One of the most beloved of the quintessentially english delicacies has to be the scone. However you say it, whether you are from up norf or daan saaf, potato potarto, scowwne or scorne – slap some clotted cream and strawberry jam on one of these beauties and you have yourself a very special part of high tea. DEELISH!!!!
And here is how you make them…
This recipe makes about 8 scones.
Before you start pre-heat your oven to 220 degrees.
Sift 225g of self-raising flour and a pinch of salt into a mixing bowl.
Add 75 g of roughly cut butter. This should be at room temperature as it’s a bit difficult to mix in if it’s too cold.
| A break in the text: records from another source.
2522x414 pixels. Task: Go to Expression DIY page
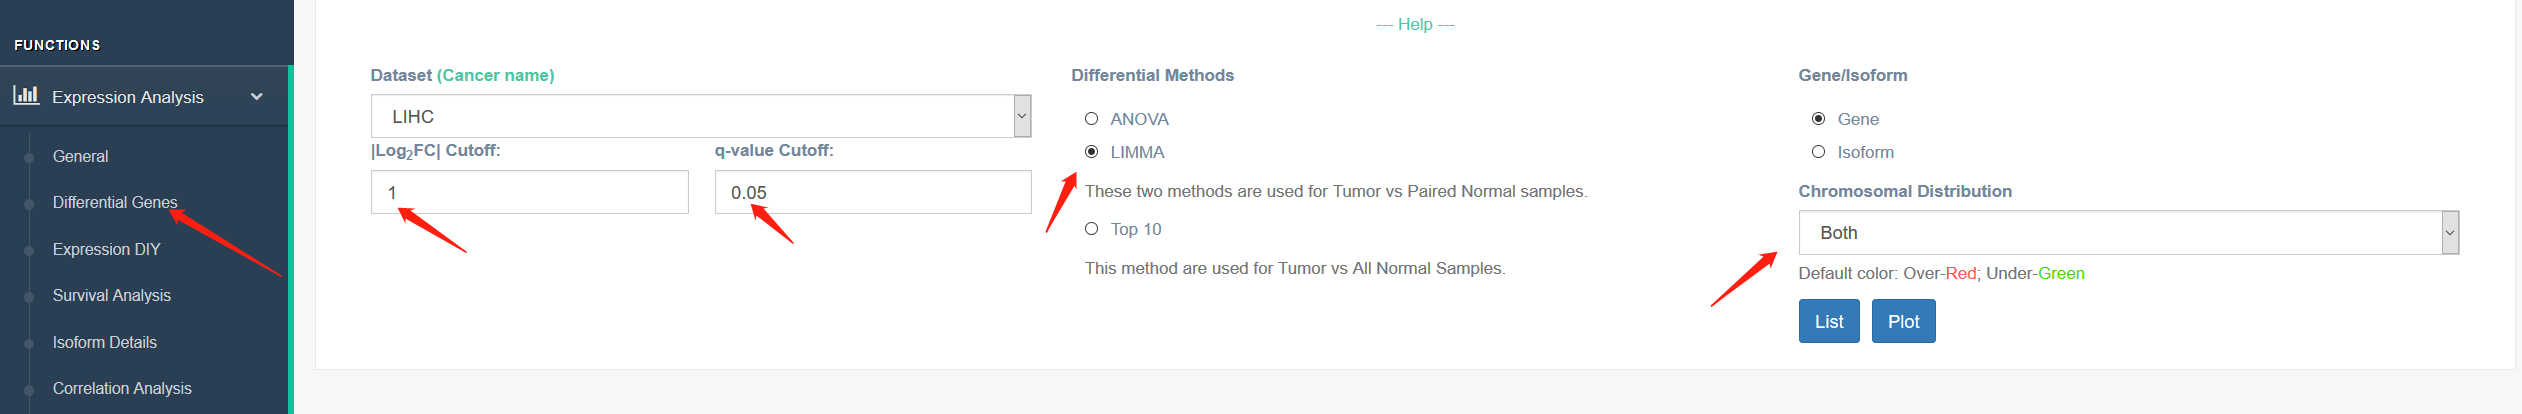[x=106, y=250]
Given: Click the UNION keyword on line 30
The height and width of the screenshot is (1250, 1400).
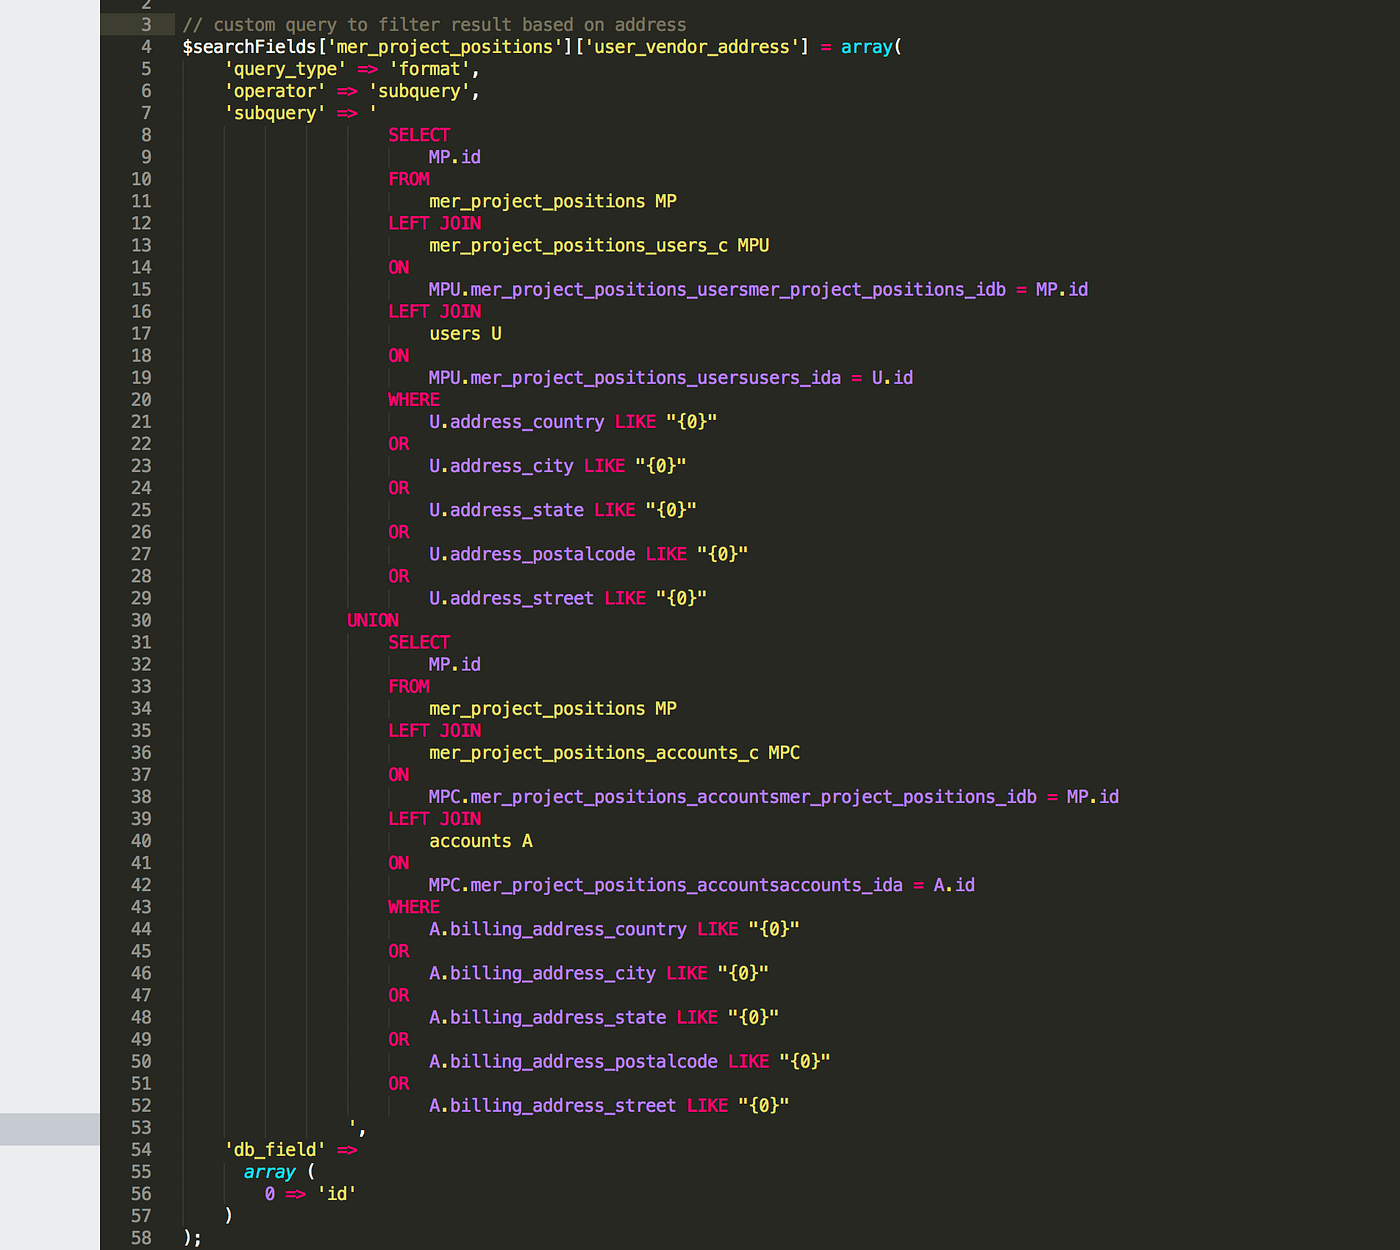Looking at the screenshot, I should (371, 620).

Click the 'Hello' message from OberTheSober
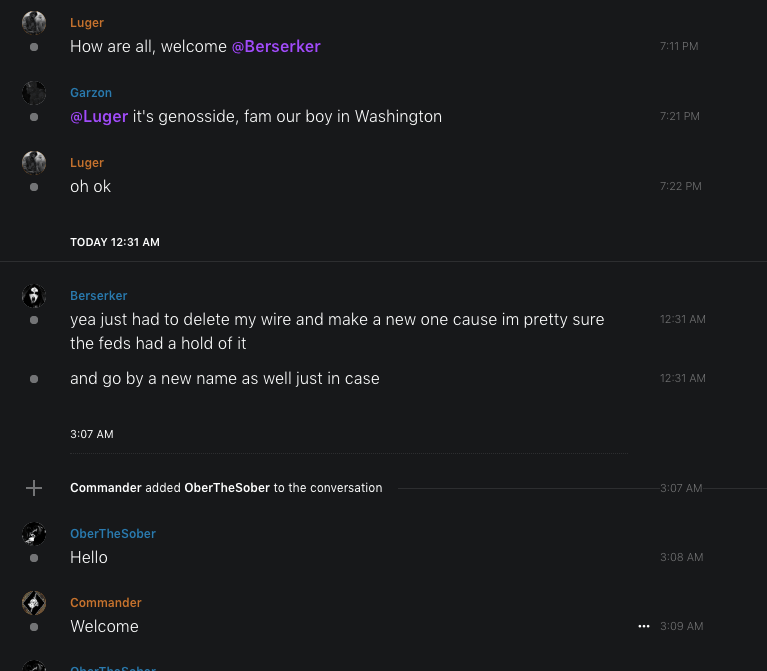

Lightly rub the butter into the flour until the mixture looks like breadcrumbs.
Stir in 40g of caster sugar.
In a jug, beat 1 egg together with 2 tablespoons of buttermilk.
Add the contents of the jug to the mixing bowl and mix it together.
When it begins to come together carry on mixing it with your hands (it’s easier to manipulate) – it should be soft but not sticky.
OPTIONAL – Add a sprinkle of sultanas depending on if you want the scones plain or fruity.
Take the dough out of the bowl and having sprinkled a little flour on your work surface roll the dough in preparation for using the cutter to shape your scones.